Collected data
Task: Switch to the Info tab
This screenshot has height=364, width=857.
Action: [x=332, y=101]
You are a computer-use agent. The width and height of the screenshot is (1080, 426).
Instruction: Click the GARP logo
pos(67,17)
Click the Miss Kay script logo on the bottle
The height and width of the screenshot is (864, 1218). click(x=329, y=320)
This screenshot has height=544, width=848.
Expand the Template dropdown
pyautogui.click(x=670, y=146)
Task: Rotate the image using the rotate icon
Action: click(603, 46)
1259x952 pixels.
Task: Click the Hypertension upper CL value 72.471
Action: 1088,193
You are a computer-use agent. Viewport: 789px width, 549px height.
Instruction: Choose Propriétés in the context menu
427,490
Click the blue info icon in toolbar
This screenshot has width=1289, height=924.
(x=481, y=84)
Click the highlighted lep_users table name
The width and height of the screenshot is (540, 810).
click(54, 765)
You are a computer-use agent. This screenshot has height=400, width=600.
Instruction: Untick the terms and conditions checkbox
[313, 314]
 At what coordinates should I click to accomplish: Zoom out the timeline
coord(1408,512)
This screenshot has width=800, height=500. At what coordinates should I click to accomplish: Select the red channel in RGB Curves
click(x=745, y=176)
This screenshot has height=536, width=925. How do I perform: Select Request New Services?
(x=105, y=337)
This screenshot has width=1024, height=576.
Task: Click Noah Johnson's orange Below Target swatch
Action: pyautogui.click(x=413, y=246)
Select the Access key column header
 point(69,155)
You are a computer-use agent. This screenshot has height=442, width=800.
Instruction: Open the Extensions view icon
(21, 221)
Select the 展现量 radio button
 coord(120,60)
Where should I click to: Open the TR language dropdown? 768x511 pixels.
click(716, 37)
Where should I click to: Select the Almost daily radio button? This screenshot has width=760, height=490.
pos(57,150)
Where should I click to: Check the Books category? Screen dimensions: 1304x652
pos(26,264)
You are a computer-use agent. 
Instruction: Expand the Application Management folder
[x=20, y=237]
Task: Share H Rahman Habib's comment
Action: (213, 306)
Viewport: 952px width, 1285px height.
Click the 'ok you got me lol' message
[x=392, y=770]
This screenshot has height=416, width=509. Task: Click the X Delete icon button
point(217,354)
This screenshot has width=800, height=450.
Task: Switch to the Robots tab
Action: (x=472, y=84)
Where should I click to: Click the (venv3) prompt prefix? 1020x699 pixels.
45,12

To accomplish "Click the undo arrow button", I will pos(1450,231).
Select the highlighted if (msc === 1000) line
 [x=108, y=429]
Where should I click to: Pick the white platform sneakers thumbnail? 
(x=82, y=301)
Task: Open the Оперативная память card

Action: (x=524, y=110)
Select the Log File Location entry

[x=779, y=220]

● **EXERCISE**: Nothing but a number should be given for this: how many lines in the entries above contain "agent"?

● **TASK SOLUTION**: 5